━━ SUPPLIED ENTRIES ━━

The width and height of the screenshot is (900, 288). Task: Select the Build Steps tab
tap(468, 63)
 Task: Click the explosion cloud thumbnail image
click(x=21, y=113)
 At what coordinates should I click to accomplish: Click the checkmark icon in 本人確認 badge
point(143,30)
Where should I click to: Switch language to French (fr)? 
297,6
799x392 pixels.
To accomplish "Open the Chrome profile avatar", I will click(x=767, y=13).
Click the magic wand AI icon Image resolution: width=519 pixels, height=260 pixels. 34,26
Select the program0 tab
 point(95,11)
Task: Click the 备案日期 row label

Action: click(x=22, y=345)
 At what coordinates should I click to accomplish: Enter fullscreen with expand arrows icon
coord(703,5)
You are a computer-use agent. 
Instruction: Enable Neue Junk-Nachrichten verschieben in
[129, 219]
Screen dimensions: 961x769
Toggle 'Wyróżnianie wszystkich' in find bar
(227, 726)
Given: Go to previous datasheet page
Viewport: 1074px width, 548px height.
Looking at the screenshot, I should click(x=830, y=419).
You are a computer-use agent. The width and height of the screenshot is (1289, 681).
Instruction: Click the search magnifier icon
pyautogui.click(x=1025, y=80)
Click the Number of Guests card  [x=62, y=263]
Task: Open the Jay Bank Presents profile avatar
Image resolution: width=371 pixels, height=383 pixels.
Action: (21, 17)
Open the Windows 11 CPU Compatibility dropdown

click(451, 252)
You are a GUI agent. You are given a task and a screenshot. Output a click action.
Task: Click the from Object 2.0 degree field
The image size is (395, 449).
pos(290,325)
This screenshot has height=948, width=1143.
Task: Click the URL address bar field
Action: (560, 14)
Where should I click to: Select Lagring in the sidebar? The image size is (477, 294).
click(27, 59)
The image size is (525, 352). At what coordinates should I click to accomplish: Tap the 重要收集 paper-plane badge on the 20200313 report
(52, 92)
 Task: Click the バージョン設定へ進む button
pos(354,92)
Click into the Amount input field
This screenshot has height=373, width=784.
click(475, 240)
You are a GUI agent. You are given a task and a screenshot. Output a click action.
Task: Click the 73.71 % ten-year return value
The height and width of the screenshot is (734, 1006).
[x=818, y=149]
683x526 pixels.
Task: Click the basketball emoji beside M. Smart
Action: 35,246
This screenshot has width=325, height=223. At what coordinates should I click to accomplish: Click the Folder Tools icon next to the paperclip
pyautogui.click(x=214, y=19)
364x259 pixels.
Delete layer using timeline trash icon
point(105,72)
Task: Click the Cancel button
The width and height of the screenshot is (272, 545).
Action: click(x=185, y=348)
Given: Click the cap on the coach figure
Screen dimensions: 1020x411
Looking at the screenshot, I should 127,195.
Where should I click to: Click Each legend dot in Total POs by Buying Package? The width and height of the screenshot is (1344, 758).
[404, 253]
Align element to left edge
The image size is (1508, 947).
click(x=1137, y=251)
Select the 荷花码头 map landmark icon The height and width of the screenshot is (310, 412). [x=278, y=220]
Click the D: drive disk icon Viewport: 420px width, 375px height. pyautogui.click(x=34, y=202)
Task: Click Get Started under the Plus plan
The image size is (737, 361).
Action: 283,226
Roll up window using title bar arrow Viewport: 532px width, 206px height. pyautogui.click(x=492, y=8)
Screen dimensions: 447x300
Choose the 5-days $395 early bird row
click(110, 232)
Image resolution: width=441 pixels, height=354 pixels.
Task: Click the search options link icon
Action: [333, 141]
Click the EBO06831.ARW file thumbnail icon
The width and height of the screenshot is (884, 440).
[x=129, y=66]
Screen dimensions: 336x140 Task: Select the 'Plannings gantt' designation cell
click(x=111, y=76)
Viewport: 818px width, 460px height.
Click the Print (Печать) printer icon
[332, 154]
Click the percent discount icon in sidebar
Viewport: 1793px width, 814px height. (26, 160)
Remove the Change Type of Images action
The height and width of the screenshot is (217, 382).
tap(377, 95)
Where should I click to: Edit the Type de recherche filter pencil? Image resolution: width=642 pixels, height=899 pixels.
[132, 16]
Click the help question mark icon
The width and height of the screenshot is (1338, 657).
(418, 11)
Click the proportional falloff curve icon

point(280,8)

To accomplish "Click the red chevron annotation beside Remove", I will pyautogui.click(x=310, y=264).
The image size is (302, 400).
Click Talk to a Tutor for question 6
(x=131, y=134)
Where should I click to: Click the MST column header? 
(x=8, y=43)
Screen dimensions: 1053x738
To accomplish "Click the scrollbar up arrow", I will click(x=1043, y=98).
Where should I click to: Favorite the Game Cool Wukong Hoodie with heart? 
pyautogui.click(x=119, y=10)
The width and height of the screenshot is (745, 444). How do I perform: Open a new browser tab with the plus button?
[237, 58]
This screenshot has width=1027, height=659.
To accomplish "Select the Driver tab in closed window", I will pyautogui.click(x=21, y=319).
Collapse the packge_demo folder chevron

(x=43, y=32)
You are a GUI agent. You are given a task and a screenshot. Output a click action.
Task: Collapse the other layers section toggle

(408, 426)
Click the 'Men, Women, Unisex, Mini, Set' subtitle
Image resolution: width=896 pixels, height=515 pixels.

━━━

▶ [INSTRUCTIONS TO FOLLOW]:
Across all of the records above, how many lines include the string "computer"? Answer with one number only.

▶ [REPLY TO THE TASK]:
2